• **Records to process**:
▼▼▼
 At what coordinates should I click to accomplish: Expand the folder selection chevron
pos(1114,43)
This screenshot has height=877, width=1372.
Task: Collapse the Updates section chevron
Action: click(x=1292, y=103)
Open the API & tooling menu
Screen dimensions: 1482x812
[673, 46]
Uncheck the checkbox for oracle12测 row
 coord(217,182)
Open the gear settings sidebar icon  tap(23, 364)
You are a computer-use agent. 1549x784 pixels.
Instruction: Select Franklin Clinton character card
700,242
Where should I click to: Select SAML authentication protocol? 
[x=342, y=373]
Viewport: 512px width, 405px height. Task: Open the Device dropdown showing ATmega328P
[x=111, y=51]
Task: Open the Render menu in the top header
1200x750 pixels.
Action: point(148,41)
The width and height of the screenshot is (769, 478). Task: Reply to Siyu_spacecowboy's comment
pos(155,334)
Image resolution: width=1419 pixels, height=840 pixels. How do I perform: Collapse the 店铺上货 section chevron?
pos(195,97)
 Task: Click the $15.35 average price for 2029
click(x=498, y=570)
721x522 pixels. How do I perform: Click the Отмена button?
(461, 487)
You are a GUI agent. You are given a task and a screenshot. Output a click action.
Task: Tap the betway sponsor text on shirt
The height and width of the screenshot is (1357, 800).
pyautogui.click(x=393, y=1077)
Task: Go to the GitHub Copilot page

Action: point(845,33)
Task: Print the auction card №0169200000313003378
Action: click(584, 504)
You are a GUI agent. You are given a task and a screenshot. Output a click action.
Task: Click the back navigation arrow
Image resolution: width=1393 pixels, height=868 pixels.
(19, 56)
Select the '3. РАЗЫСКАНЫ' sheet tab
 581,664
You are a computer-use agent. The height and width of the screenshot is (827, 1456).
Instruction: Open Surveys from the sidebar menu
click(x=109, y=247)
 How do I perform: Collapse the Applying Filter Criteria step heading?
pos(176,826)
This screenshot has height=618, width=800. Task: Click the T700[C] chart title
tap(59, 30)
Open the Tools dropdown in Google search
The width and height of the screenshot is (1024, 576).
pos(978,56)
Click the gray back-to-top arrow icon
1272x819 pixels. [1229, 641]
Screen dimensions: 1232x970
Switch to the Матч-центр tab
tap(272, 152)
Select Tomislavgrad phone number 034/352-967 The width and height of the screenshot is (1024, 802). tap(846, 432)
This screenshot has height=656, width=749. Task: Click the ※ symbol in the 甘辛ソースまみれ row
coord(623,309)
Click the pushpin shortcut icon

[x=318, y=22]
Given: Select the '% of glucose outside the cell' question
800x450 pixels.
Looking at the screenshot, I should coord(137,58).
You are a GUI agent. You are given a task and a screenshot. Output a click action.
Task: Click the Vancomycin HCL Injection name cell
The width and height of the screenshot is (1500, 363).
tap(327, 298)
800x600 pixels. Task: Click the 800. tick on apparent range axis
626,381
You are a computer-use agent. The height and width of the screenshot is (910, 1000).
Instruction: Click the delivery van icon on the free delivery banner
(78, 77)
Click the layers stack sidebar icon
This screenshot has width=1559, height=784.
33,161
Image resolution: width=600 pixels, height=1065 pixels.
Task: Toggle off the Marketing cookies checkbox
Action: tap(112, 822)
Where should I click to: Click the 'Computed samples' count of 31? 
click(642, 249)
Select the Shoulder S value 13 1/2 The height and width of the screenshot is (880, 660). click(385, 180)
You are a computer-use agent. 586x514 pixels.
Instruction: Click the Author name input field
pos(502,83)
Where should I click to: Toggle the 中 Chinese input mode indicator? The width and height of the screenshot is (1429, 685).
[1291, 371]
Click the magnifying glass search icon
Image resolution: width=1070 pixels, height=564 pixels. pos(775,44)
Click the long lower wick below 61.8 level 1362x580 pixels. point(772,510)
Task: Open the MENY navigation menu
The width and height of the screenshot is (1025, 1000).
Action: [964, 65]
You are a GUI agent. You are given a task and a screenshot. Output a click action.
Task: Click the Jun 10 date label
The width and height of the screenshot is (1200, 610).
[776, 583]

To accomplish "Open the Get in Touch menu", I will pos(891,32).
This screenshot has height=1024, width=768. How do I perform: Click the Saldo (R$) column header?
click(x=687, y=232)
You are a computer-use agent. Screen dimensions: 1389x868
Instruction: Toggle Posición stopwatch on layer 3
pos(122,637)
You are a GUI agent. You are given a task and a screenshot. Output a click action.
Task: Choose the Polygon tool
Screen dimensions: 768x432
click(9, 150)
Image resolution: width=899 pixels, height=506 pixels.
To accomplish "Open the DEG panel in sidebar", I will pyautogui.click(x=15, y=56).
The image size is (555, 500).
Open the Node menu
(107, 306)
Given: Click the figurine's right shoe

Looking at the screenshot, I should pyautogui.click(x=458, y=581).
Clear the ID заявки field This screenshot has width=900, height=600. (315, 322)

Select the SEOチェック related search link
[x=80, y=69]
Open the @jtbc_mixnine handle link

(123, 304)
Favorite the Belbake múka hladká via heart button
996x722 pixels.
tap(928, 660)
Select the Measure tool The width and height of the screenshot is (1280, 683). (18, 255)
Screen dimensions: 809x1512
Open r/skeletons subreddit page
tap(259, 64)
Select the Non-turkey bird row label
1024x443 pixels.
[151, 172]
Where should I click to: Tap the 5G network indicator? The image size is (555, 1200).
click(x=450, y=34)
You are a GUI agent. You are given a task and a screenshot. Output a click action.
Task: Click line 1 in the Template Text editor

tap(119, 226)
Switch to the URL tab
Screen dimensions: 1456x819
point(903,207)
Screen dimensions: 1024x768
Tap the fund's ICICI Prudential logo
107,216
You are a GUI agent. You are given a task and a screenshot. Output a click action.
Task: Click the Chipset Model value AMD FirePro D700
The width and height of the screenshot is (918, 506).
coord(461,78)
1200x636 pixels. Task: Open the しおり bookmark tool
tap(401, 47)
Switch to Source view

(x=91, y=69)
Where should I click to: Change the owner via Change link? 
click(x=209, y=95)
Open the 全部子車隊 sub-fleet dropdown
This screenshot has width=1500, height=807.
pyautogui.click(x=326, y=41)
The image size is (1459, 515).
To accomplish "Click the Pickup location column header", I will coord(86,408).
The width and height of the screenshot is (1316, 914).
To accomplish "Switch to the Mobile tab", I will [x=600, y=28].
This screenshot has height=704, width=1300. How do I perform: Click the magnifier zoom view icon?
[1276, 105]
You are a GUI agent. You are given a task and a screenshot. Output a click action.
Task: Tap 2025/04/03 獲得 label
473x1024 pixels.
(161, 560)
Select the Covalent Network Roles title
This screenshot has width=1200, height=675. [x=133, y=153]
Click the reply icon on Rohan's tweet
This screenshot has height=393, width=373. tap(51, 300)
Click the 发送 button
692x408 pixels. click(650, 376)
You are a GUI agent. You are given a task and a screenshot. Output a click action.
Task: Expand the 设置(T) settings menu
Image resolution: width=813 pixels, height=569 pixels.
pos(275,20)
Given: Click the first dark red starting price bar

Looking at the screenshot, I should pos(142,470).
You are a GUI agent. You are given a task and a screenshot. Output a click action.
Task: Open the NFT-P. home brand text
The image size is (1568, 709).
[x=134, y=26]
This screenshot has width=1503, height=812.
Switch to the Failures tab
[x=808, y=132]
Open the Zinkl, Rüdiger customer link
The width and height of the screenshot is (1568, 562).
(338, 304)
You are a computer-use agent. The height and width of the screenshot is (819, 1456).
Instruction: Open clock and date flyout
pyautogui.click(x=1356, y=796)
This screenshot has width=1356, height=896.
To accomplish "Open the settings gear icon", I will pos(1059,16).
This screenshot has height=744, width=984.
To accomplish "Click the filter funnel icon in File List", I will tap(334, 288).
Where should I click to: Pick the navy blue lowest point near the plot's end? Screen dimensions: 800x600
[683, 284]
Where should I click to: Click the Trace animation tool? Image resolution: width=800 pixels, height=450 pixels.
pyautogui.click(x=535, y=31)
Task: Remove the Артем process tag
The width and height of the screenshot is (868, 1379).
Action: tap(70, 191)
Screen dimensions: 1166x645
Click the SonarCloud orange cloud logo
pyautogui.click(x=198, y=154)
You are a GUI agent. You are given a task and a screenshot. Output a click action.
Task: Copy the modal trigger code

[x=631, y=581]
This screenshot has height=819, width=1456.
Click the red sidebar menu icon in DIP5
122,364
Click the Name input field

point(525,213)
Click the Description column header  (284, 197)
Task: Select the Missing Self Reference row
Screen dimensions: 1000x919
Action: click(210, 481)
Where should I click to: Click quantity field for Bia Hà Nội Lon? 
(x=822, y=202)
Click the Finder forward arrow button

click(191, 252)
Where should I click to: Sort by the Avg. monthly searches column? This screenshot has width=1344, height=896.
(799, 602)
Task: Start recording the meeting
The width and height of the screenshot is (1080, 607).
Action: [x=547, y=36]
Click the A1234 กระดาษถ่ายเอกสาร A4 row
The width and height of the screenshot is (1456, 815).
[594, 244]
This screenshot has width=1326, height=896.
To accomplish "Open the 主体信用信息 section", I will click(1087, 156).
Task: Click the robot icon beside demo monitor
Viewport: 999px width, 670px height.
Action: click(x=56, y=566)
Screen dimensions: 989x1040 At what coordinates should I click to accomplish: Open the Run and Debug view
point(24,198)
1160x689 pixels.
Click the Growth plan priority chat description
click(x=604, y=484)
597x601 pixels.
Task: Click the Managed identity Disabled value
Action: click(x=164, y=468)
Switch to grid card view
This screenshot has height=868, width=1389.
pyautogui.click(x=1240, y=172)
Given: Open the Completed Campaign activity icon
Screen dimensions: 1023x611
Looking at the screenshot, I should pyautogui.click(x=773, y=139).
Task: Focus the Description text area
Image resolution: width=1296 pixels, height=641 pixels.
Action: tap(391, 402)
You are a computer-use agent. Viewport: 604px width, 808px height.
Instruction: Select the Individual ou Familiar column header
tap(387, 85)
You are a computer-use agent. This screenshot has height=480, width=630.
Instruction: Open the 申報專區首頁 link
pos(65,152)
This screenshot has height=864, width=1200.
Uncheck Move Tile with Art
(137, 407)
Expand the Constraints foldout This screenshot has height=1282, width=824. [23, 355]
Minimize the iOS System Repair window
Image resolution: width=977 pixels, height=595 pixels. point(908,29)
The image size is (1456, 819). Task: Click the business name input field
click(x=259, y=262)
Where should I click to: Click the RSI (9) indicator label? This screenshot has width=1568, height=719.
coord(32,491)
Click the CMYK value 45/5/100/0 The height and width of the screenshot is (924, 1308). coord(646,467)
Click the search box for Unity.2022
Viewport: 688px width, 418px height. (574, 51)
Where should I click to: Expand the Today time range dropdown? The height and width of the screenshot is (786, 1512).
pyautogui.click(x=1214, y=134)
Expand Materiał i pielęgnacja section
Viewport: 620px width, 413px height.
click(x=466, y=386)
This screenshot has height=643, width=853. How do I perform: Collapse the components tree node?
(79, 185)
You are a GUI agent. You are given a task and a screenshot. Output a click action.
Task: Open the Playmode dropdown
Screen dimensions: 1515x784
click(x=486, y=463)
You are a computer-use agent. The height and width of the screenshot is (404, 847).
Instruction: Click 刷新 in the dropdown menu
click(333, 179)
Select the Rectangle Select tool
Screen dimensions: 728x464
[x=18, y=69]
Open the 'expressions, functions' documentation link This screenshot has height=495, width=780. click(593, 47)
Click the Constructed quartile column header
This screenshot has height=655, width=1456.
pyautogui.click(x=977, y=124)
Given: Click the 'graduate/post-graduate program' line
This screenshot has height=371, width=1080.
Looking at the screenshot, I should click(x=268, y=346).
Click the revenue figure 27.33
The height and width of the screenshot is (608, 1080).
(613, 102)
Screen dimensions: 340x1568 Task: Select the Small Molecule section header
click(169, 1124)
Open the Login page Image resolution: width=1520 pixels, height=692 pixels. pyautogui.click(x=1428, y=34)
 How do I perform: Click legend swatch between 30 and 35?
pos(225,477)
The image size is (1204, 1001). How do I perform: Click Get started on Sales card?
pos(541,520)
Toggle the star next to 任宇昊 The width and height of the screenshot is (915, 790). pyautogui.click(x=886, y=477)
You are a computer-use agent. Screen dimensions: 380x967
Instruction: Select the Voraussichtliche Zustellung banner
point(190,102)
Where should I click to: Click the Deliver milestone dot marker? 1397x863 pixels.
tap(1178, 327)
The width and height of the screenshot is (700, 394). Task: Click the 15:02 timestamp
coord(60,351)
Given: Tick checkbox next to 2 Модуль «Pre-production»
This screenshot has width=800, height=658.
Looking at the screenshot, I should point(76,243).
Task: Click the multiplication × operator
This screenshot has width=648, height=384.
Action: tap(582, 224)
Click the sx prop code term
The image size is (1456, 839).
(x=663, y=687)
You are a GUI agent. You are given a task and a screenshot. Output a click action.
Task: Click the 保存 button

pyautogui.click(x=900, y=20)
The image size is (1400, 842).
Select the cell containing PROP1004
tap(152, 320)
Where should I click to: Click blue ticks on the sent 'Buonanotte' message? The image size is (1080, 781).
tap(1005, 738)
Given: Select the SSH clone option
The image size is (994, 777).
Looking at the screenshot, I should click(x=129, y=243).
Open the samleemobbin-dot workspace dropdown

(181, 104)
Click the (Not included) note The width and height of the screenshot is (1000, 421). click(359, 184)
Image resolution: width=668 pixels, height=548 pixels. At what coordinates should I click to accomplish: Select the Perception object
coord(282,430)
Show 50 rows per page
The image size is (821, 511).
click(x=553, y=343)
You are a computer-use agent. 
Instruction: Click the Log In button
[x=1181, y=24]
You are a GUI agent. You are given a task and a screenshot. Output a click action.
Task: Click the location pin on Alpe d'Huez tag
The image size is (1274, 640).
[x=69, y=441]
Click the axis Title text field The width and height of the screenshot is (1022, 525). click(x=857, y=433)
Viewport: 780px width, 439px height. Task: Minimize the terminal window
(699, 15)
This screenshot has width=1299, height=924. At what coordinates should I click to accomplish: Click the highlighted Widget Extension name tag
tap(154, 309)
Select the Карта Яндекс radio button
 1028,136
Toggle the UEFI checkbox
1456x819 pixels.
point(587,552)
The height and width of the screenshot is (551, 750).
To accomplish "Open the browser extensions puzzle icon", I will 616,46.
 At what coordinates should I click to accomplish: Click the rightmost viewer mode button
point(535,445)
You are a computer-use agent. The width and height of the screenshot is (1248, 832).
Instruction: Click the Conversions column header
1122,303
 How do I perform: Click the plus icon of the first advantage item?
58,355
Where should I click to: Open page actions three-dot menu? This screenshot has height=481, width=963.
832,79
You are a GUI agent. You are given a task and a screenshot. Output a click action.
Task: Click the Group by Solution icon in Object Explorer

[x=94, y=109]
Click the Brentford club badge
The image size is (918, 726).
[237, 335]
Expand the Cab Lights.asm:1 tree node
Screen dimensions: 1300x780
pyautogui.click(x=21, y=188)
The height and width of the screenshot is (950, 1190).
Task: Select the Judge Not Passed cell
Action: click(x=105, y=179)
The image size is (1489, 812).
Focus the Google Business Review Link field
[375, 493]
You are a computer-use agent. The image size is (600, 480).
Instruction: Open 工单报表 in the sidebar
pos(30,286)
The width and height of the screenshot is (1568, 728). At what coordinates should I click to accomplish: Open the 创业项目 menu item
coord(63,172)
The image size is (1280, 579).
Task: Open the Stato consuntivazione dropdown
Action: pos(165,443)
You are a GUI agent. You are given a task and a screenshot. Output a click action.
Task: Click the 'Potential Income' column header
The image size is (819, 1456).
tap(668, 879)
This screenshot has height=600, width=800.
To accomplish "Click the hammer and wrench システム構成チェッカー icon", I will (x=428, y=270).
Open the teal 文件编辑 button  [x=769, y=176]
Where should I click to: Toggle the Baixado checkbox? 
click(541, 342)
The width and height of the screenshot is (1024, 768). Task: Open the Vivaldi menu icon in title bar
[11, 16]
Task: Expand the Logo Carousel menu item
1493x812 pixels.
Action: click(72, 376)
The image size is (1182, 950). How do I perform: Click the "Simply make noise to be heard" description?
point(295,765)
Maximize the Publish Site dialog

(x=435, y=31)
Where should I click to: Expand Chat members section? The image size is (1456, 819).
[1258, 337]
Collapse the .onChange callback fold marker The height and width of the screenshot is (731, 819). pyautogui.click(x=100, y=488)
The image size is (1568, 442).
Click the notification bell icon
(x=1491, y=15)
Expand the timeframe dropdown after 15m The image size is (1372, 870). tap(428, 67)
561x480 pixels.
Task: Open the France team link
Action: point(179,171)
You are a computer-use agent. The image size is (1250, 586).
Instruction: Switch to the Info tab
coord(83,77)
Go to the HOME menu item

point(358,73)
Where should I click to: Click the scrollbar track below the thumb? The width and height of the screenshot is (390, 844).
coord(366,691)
▲▲▲
• **Stated goal**:
Extract every line of the records above that contains the string "settings", counting only matches with the same capitalization.

• **Task answer**:
Open the gear settings sidebar icon  tap(23, 364)
Task: Expand the 设置(T) settings menu
To accomplish "Open the settings gear icon", I will pos(1059,16).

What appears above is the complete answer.